Para hoy en día muchas cosas han cambiado, sobre todo en lo que a la transmisión de la información se refiere, no al miedo, que sigue siendo el mismo. En el siglo pasado solamente los periodistas eran quienes contaban con cámaras para compartir las escenas, ahora casi todo el mundo tiene un teléfono donde graba y envía las imágenes a una “nube” o red social, que es fácil de ver para los demás. Esto nos permite apreciar actos heroicos, nobles, dramáticos, injustos, etc., de hecho, los testigos pueden perder la noción de lo que es importante y priorizar la filmación antes de ayudar, pero por otro lado, enterarnos de lo que sucede en tiempo real nos permite solidarizarnos con el sufrimiento ajeno y empezar a colaborar, de muchas formas.
Esa es la naturaleza humana, por definirlo de alguna manera. Ponernos en el lugar del otro, del que sufre, es la expresión de los sentimientos más nobles que puede existir, solo los psicópatas carecen de esto. Sin embargo, es necesario estimularla y enseñarla desde que somos niños. La hija de uno de mis pacientes que vive en Venezuela le comentó que tenía mala suerte, porque en el colegio habían suspendido el acto de graduación que ya tenían programado, él le dijo algo como esto, “es probable hija, pero peor suerte tienen los que murieron, los que quedaron sin casa, los que perdieron a sus familiares, o los que todavía están bajo los escombros sin saber si serán rescatados”. Esto le permitió a la adolescente de 16 años contar con otro punto de vista y, sobre todo, aprender a ser empática.

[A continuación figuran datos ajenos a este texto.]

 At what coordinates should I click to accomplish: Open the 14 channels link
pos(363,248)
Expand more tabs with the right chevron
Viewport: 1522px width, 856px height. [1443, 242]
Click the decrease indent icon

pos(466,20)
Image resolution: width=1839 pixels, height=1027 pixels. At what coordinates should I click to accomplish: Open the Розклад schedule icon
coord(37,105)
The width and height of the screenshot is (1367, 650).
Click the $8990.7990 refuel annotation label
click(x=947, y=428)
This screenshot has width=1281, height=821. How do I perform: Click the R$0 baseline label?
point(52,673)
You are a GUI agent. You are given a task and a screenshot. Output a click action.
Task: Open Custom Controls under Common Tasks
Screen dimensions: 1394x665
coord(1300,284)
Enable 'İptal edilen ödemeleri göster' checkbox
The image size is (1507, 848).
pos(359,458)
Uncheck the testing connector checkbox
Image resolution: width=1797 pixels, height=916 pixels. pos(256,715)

Aun así, que los sobrevivientes continúen con su vida normal también es un mecanismo de defensa, necesario y apropiado. Es fundamental un periodo de duelo, solidaridad y respeto, antes de proseguir con su día a día. Con el tiempo, los que venden seguirán vendiendo, los que ríen seguirán riendo, los que celebran el gol de Colombia lo seguirán haciendo, porque la normalidad no significa olvidar el dolor, sino que la vida nos obliga a colocarnos una máscara para seguir funcionando adecuadamente, como bien lo dice Javier Solis en su canción Sombras, “tras de mi careta, oculto mi tristeza”.